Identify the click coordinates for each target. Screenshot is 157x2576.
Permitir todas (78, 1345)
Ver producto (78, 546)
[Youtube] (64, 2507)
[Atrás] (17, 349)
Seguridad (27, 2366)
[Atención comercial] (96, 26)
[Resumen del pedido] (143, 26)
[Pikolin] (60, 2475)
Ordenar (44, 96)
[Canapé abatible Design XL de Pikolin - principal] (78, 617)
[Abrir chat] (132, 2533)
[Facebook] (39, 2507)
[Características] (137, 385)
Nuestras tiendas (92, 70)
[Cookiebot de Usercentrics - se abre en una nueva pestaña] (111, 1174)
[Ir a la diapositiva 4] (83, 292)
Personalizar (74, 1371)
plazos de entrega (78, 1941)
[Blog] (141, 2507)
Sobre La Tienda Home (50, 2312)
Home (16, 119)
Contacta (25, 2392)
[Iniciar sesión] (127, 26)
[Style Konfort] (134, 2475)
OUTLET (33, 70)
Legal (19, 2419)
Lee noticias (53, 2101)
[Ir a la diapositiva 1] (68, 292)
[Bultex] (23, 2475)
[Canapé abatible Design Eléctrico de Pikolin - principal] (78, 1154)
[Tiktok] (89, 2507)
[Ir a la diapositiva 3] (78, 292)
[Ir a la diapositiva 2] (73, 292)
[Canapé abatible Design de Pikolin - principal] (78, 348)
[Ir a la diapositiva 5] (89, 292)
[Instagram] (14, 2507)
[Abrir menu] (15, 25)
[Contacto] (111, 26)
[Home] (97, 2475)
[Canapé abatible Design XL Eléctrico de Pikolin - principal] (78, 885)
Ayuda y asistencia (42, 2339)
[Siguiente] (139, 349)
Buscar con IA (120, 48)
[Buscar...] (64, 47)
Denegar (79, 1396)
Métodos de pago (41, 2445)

...

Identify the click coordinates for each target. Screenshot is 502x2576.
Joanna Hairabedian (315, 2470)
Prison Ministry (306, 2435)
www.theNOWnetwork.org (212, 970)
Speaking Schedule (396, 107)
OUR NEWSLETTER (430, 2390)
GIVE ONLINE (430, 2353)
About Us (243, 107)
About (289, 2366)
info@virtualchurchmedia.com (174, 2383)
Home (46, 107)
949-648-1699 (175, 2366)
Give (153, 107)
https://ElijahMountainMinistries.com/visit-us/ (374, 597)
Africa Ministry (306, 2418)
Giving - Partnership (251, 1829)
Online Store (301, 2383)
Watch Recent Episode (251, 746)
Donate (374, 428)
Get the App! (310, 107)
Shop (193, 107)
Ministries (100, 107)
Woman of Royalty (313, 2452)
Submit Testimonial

#### [PROBLEM REQUIREMENTS]
After reading the material above, tally the lines that include the string "Canapé" and give only the number.

#### [TASK OUTPUT]
4